Hello, dear friend, you can consult us at any time if you have any questions, add WeChat: THEend8_
Assignment 2: Federated Learning
The main goal of this assignment is to implement a simple Federated Learning (FL) system. This project can be done in a group of two students, with only one team member submitting the work on behalf of the group. You need to register a group on the CANVAS page: COMP3221 → People → Group - A2.
1 Learning Objectives
Figure 1: An example of a Federated Learning system with 1 server and 5 clients.
Your assignment involves developing a Federated Learning (FL) system that consists of one server and five clients as depicted in Fig. 1. Each client possesses its own private dataset used for training a local model, and then contributes its local model to the server in order to build a global model.
On completing this assignment you will gain practical knowledge in:
• Federated Learning principles: Understand how to scale machine learning across mul- tiple devices while ensuring data privacy and minimizing central data storage needs.
• Client-Server programming: Master the basics of network communications using sock- ets, including setting up connections, designing protocols, and handling network issues.
• Machine learning programming: Learn to implement, train, and evaluate machine learning models, focusing on practical aspects such as data handling, model and per- formance optimization.
2 Assignment Guidelines
2.1 Simulation Environment
Due to the unavailability of a physical network for deployment, you will simulate the FL on a single computer for both implementation and evaluation purposes. This simulation requires running separate instances of your program for each entity in the client-server architecture, using ’localhost’ for communication. Specifically, each entity, including every client and the server, will be run in a different terminal window on your machine.

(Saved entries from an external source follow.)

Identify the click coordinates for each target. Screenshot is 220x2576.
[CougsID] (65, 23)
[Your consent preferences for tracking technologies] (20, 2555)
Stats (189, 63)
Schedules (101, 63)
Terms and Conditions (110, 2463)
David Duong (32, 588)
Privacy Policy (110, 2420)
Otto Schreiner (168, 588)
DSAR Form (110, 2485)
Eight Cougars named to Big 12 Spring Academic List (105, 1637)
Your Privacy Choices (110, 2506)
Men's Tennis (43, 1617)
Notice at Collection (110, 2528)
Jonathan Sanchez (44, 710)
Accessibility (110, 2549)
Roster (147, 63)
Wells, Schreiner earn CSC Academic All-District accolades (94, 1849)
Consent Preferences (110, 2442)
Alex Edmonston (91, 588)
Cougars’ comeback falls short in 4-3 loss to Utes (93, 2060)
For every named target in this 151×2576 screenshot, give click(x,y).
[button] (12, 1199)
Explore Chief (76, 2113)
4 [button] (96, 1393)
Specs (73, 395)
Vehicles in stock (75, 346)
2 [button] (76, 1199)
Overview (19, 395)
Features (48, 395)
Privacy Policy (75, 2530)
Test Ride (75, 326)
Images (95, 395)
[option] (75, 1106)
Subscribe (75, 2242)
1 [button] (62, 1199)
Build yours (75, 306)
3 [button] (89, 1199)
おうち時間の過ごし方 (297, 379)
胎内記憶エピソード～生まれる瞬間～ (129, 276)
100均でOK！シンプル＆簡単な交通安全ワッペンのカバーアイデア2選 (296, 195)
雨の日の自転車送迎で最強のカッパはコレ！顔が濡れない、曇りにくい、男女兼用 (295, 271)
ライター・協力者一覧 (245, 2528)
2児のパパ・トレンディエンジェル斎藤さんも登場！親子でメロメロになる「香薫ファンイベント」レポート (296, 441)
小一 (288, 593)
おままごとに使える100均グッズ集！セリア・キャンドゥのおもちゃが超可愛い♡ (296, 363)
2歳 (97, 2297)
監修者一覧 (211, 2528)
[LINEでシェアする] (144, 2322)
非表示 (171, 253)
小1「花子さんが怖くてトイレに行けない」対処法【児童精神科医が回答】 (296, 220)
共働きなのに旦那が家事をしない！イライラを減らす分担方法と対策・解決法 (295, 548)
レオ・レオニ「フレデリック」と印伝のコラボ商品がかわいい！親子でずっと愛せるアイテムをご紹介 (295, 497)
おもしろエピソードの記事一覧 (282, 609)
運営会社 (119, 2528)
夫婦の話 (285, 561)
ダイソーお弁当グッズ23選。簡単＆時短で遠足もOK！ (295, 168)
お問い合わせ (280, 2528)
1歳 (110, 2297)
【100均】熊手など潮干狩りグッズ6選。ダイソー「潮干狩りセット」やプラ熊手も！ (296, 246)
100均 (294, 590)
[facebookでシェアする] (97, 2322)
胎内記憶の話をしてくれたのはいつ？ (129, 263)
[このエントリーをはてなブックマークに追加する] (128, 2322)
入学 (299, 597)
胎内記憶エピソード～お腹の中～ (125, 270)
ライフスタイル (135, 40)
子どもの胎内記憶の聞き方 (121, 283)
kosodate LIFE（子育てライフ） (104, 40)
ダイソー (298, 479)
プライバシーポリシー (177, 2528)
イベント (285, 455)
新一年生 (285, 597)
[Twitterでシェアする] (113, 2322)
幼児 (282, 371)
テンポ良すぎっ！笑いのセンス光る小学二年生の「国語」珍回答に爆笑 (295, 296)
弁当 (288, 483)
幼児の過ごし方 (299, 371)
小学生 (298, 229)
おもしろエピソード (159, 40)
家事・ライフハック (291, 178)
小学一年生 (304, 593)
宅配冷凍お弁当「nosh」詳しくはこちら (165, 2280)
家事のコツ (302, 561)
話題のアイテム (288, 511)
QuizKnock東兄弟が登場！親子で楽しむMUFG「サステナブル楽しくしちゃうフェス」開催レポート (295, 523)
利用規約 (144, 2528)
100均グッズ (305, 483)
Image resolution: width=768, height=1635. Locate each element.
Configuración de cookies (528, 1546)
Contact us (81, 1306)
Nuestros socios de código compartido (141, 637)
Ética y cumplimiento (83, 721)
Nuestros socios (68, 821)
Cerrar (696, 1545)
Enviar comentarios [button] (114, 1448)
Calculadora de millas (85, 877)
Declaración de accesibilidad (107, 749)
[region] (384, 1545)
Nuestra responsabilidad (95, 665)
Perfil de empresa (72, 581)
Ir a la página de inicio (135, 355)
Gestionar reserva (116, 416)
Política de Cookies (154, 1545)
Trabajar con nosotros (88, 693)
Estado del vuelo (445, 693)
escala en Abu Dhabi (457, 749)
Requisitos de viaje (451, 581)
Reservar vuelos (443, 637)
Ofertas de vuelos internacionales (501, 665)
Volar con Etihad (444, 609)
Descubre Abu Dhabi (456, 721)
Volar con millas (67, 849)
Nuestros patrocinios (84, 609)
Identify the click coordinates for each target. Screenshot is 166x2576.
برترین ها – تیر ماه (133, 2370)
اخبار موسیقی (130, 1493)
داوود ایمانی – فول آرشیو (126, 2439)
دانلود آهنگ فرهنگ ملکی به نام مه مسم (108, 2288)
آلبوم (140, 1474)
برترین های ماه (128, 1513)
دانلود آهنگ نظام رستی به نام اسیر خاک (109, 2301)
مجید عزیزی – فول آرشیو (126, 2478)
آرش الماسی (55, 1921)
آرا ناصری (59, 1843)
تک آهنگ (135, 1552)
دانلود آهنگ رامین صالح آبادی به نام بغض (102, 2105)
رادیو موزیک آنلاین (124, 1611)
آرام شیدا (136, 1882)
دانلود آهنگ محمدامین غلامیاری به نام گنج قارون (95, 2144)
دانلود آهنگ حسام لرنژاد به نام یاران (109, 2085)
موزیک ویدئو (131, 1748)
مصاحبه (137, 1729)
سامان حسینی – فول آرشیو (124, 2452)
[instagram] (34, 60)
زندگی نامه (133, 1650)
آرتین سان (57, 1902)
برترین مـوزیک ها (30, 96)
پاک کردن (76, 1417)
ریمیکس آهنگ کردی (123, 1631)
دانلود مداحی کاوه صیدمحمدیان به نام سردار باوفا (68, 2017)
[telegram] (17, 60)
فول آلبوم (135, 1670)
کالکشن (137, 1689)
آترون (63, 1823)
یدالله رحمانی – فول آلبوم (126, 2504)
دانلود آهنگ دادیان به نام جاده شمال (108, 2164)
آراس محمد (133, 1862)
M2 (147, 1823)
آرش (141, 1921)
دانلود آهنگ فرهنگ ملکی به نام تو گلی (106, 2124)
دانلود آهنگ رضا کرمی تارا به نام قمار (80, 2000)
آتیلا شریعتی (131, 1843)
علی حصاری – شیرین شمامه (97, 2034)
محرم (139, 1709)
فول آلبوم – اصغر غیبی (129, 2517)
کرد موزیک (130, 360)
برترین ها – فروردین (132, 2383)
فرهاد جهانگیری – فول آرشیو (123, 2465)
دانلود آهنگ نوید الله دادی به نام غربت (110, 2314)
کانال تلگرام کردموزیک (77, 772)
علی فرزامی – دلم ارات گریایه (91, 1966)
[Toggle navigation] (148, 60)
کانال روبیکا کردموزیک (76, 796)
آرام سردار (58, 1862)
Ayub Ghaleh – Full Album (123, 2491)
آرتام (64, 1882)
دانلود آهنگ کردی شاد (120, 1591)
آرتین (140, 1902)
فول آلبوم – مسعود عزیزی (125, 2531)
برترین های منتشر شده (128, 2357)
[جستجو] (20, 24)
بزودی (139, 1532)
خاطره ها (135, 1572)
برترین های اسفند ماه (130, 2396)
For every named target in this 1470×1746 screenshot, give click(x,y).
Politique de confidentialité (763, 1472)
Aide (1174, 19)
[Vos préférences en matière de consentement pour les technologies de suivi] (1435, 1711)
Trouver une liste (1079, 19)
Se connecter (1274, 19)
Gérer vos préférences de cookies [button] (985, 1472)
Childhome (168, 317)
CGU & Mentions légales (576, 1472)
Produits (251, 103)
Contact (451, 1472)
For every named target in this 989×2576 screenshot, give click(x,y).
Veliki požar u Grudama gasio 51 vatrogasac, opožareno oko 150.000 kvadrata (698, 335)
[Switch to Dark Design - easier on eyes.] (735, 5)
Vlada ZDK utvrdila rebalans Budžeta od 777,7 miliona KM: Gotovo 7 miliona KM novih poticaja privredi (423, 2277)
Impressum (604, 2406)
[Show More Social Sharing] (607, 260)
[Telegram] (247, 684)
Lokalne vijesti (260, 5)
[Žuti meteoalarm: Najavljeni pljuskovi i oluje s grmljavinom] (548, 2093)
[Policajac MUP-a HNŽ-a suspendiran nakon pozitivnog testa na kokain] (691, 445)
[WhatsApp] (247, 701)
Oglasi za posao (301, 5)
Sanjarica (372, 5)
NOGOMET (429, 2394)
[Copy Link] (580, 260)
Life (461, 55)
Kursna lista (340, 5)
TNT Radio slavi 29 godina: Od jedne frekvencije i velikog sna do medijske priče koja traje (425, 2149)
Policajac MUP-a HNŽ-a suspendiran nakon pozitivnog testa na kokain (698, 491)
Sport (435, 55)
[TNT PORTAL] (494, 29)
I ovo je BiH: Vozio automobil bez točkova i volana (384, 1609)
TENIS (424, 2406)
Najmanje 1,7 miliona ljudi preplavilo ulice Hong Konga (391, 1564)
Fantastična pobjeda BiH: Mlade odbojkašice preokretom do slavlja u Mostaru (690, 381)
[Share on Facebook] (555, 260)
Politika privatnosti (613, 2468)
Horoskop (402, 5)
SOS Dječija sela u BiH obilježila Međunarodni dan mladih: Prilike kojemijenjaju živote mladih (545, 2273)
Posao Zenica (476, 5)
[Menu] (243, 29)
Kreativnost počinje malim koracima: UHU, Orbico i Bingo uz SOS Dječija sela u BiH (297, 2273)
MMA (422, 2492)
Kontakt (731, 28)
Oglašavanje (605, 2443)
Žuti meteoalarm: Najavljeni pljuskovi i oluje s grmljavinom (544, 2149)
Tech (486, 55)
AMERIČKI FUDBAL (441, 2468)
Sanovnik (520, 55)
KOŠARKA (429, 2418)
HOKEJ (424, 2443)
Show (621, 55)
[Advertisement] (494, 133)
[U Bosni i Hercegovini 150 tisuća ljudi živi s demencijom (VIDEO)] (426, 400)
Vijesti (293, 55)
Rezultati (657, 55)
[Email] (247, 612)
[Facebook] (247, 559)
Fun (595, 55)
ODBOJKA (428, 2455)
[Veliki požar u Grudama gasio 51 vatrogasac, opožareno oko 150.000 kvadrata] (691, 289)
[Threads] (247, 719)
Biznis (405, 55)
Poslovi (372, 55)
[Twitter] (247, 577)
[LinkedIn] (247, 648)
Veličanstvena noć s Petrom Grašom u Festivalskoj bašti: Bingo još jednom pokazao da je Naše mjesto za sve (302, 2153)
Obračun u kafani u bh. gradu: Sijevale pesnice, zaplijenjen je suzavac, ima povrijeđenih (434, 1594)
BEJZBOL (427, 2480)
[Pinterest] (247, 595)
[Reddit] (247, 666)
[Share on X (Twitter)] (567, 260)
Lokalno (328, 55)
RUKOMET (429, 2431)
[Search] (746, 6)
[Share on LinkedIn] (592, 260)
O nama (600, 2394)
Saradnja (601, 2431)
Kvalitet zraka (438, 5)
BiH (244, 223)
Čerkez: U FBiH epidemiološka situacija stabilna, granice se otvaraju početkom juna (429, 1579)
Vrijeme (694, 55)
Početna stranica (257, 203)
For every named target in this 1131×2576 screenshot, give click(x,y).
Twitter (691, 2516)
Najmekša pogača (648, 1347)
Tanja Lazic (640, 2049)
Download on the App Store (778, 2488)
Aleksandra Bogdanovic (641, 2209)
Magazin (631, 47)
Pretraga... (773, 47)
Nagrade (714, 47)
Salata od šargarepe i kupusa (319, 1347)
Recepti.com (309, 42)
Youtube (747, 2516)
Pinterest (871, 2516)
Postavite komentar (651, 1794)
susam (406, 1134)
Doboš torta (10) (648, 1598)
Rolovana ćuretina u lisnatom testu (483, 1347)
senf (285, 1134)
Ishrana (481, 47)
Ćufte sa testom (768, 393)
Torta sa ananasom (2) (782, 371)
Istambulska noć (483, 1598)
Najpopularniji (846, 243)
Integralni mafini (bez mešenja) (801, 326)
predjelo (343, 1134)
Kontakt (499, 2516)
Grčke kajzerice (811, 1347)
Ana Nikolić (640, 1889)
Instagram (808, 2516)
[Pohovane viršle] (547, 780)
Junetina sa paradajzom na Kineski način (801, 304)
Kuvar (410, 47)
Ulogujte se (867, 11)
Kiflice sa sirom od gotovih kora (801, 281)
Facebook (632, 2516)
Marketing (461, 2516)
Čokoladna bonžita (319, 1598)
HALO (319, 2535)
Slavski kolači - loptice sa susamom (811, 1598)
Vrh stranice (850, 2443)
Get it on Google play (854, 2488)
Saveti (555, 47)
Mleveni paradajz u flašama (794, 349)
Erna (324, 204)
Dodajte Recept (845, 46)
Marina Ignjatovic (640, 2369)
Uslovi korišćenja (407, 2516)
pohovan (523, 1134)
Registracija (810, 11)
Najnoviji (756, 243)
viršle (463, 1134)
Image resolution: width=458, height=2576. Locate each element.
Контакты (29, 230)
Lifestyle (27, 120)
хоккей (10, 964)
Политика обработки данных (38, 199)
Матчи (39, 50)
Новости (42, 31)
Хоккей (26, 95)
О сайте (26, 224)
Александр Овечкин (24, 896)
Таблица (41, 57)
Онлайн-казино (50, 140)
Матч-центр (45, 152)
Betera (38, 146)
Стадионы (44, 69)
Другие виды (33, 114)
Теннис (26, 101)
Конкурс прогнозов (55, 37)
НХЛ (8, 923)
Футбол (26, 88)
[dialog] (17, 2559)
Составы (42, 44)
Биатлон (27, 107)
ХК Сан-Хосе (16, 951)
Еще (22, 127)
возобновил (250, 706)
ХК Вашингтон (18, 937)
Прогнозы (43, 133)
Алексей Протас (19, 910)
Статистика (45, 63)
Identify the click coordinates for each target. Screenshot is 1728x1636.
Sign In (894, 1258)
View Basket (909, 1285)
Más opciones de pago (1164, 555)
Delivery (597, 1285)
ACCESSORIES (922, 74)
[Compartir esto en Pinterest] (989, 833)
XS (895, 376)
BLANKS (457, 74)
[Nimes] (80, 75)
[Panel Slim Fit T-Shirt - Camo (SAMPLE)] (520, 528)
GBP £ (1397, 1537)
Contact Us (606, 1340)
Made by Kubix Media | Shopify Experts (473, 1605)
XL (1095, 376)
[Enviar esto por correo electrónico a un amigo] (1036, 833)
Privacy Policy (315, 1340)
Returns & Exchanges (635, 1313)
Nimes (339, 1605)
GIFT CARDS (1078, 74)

2.2 Federated Learning Algorithm
In this assignment, we will use the Federated Averaging (FedAvg) algorithm, a key approach in Federated Learning where client devices collaboratively train a model by computing up-dates locally and averaging these updates on a central server to improve the global model. The workings of FedAvg are elaborated in Algorithm 1. Here, K represents the total number of clients participating in the training process. T is the total number of global communication rounds between the clients and the server. wt refers to the global model’s parameters at iter- ation t, while wt(k)+1 denotes the local model’s parameters of client k at iteration t + 1. E is the number of local epochs,i.e. the number of times each client goes through its entire dataset to train the model locally before sending updates to the global model. For local model training, clients can use either Gradient Descent (GD) or Mini-Batch GD as optimization methods.
2.3 Dataset and Model
Figure 2: Sammples of the California Housing Dataset.
For this assignment, we work with the California Housing Dataset, which is a widely recog- nized dataset used in machine learning for predicting house prices based on various features. This dataset contains 20640 data samples, which each include 8 features (median income, housing median age, average rooms, average bedrooms, population, average occupancy, lat- itude, and longitude) and 1 target variable (median house value) for different blocks in Cal- ifornia. The dataset is insightful for understanding how house values vary by location and other factors.
To simulate an FL environment that reflects the heterogeneous nature of real-world data, we have distributed the dataset across K = 5 clients. Each client receives a portion of the dataset, varying in size, to mimic the diversity in data distribution one might encounter in practical FL scenarios. The federated dataset is prepared and accessible in FLData . zip, available for download on the page CANVAS → Assignment 2. For every client, we pro- vide two CSV files: one for training set and one for testing set. For instance, the train- ing and testing data for Client 1 are named "calhousing_train_client1 .csv" and "calhousing_test_client1 .csv", respectively.
Considering the objective is a regression problem focused on predicting house values, a Linear Regression model is apt for this task. It efficiently models the correlation between house features and their prices. The ultimate goal is to train a Linear Regression model optimized across the distributed datasets.